Agcm multa dixan per pubblicità ingannevole

Il Dash non lava meglio del Dixan: a chiarirlo è L'Antitrust, che ha multato la società proprietaria del marchio Dixan (la Henkel) per pratica commerciale scorretta e pubblicità ingannevole.

La multinazionale dovrà pagare 50.000 euro per avere mandato in onda degli spot nei quali si annuncia che il Dixan, nella nuova formulazione, rimuove le macchie meglio del principale concorrente già alle basse temperature, sfruttando quindi le possibilità offerte dalla pubblicità comparativa.

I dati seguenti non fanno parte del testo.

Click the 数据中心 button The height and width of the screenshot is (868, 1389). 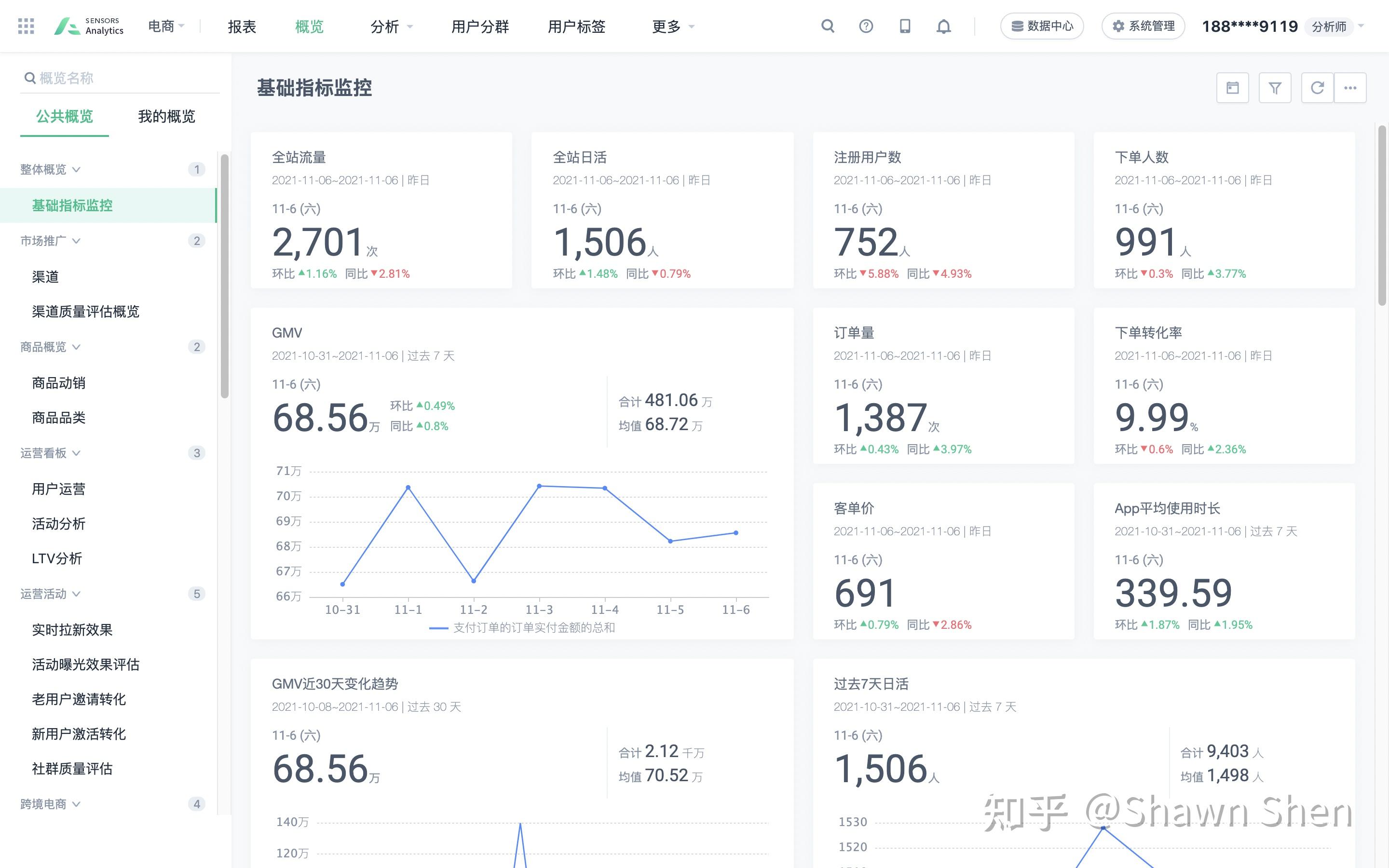click(x=1042, y=25)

Peccato solo che per utilizzare la pubblicità comparativa è necessario essere precisi al millimetro. Al contrario, si danneggiano i consumatori che, specie in piena recessione, sono ancora più attenti alle spese e per questo merce rare.

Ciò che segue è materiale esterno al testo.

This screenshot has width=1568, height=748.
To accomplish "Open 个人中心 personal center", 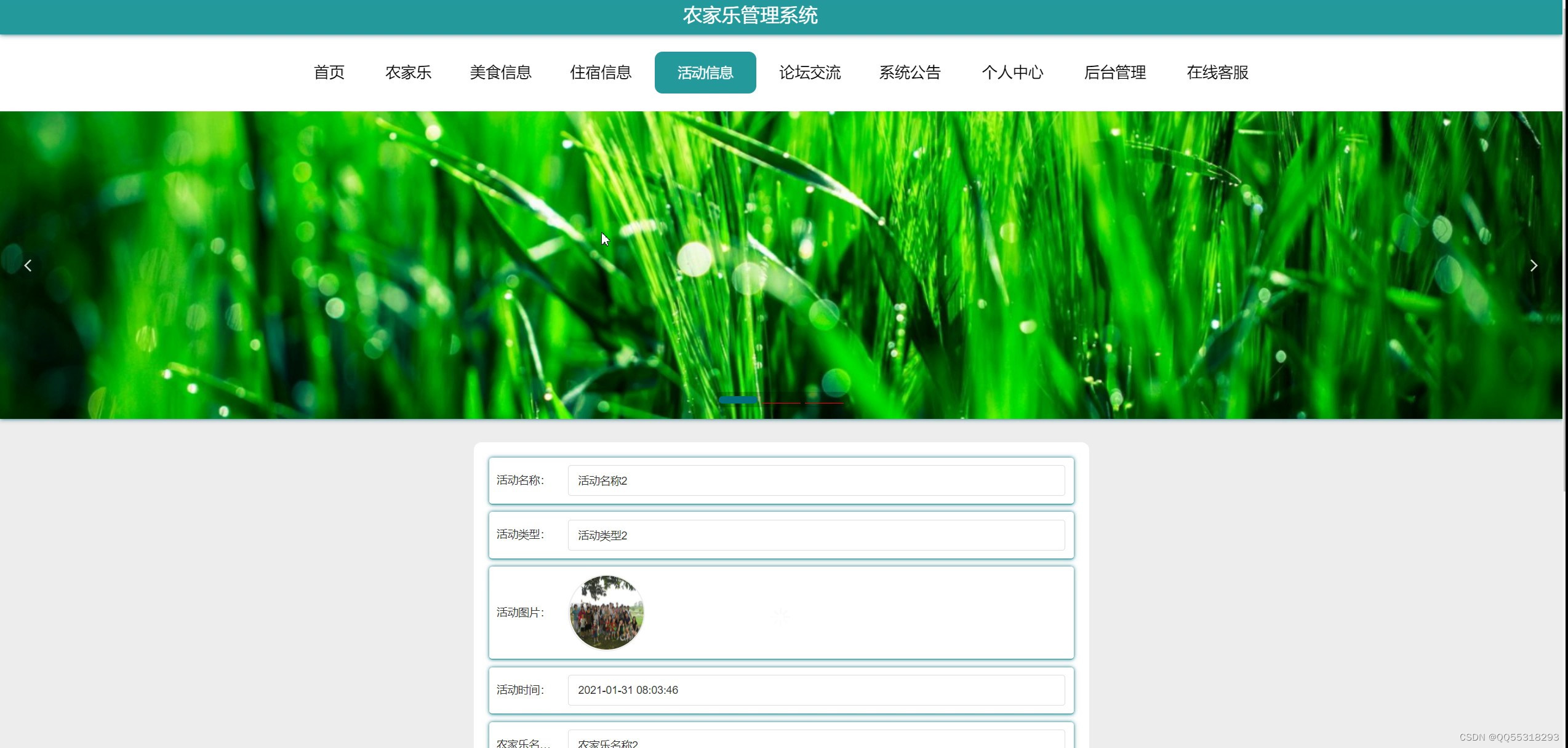I will 1012,73.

In fondo i due prodotti lavano più o meno alla stesso modo.

E non sono per gli acquirenti che si fanno guidare sempre più dalle offerte speciali, ma anche sulla base di specifici test emerge che tra i due detersivi Dixan e Dash vi è una sostanziale parità di efficacia in termini di risultati di lavaggio.

Tra Henkel e Procter & Gamble, che nel 2013 si rivolse all'antitrust, la guerra può continuare, ma almeno adesso, i consumatori, non avranno più dubbi su quale dei prodotti sia migliore perché di fatto a cambiare è solo il nome e il proprietario.